In the days after January 6, Jimmy Fernandez-Schendt knew his students at Carborough High School were expecting an explanation.
His students watched angry American citizens descend on the U.S. Capitol to stop what they saw as a stolen election by force. The bloody and chaotic scene was eerily similar to the government coups they learned about in the AP comparative government course.
“I think they were clearly shocked,” Fernandez-Schendt said. “Because even in our path that led up to it, it was really hard to understand that something we learned in a different country could happen in our own.”
Fernandez-Schendt said he was able to discuss the rebellion without fear of repercussions or backlash from community members. But he teaches in Carborough, a mostly progressive community – and he knows that’s not the case for many teachers across the state.
As the first anniversary of the uprising in the US Capitol approaches, North Carolina teachers struggle to put the event into the narrative of American history. They navigate the task of teaching their students about this historical event while protecting themselves from criticism or hostility from parents and community members.
Their concern about the rebellion’s education is unfounded. In North Carolina, there have been more than one occasion when teachers have been criticized for introducing controversial materials into the classroom.
In 2015, third-grade teacher Omar Corey became the subject of a volatile community discussion when he read a fictional story called “The King and the King” to his students at Evland.
The book, which tells the story of a prince who finds his prince charming, was intended to teach his students same-sex marriage. Many parents were angry at the prospect of their children discussing relationships or LGBT issues at school.
Most recently, in September, North Carolina Republican lawmakers pushed a bill through the legislature that would limit how teachers discuss racial concepts in the classroom. Despite Governor Roy Cooper’s objection to the bill, communities across the state held rallies in support of the legislation. Some district school boards have even submitted their own anti-racist race theory policies.
Determine what happened
Brian Gibbs, a professor in the University of North Carolina School of Education, said the debate over teaching insurgency can start at the most basic level — even just categorizing and determining exactly what happened.
“Let’s look historically at other incidents similar to this, which are named after different things,” he said. “And let’s wrestle through this definition about what we mean by protest, riot, uprising, rebellion, massacre. And then we get to January 6th, let’s look at rebellion. What do we mean by that?”
Gibbs said that these designations place different people as the perpetrators or victims of the event, and that could become a topic of debate.
The teacher’s job is to present information in the most objective way possible, said Tamika Walker Kelly, president of the North Carolina Teachers’ Association. Middle-ground teaching — not praising or condemning rebellion — she said can help teachers avoid any backlash from community members or parents.
“This means getting a variety of source material or making sure we also let our students know that this topic hasn’t been sorted out,” she said. “It is evolving.”
But Gibbs said that although presenting facts to students may be the safest option for a teacher in terms of protecting his reputation, there is a danger in leaving rebellion under interpretation.
He said the rebels had already begun to classify themselves as social and political activists.
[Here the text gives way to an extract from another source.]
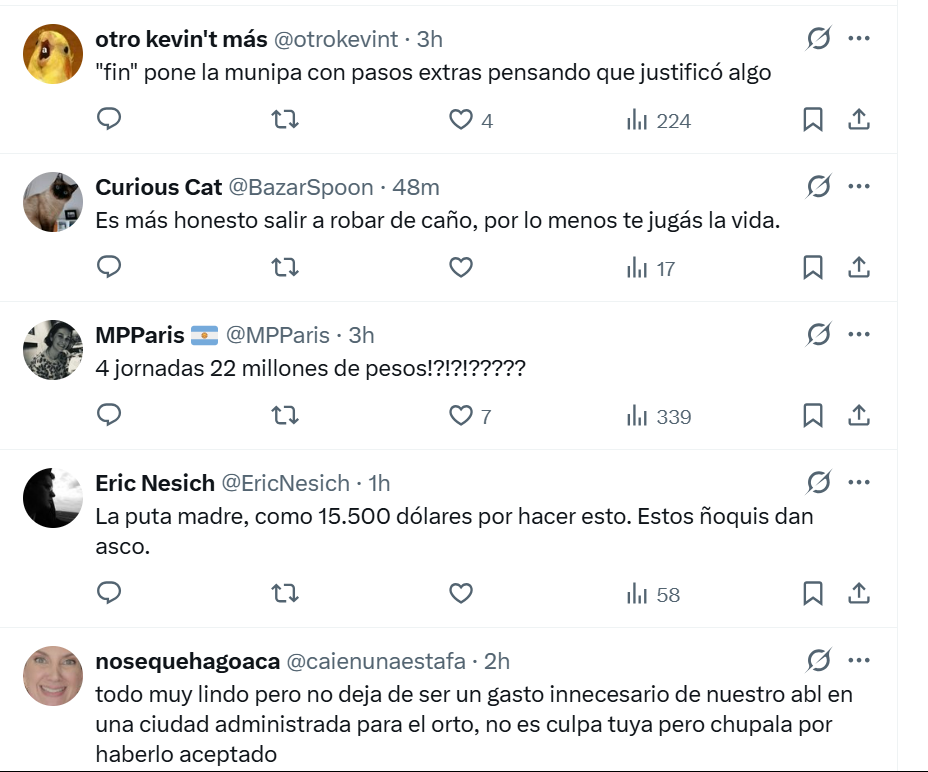Click nosequehagoaca profile picture
The image size is (928, 772).
pos(53,676)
They began to pick up language from the civil rights movement and claim that they were simply fighting for their rights.
“I think there’s another danger about the idea that students can conclude that the rebels were good, that they were right, and that they were oriented toward justice in terms of how they did it,” he said.
present the facts
Randy Dunbar, an American history teacher from Kernersville, Forsyth County, attempted to teach Rebellion from the most objective situation possible. Dunbar said he knows there are many rebellion attendees from the district in which he teaches.
Instead of outlining the moral of what happened on January 6, Dunbar asked the students to watch footage from the event and draw their own conclusions.
“I try to teach them to look at things and check facts,” Dunbar said. “And I gave them websites they could go to and check the facts. I tell them, you know, they don’t necessarily believe everything you see.”
Luke Hoelman teaches civics in the pine fir language of western North Carolina. He said Mitchell County is largely conservative, taking an approach similar to Dunbar by presenting the facts and allowing students to draw their own conclusions.
Hoelman said he believes his students can learn about the negative impact of riots, even if they don’t explicitly know the seriousness of what happened. He said he did not believe that many of his students, even the most ardent supporters of the Trump presidency, would come to the conclusion that the rebels were acting with a sense of patriotism.
“I don’t think they’re going to draw that association, necessarily, at least most kids won’t,” he said. “So, I don’t think it’s dangerous to talk about it.”
Walker Kelly said that a general mistrust of social studies teachers has created a culture of fear among teachers. She said that if a teacher was constantly worried about getting under fire for what he was saying in class, he wouldn’t be able to give him the best instructions.
“If I guess my professional experience about the things you need to know, you won’t get the best education you need,” she said. “Or you won’t be exposed to the things you need to know in order to be a thoughtful global citizen in our society.”
UNC Media Hub is a group of students at the Hussman School of Journalism and Media who create integrated multimedia packages covering stories from all over North Carolina.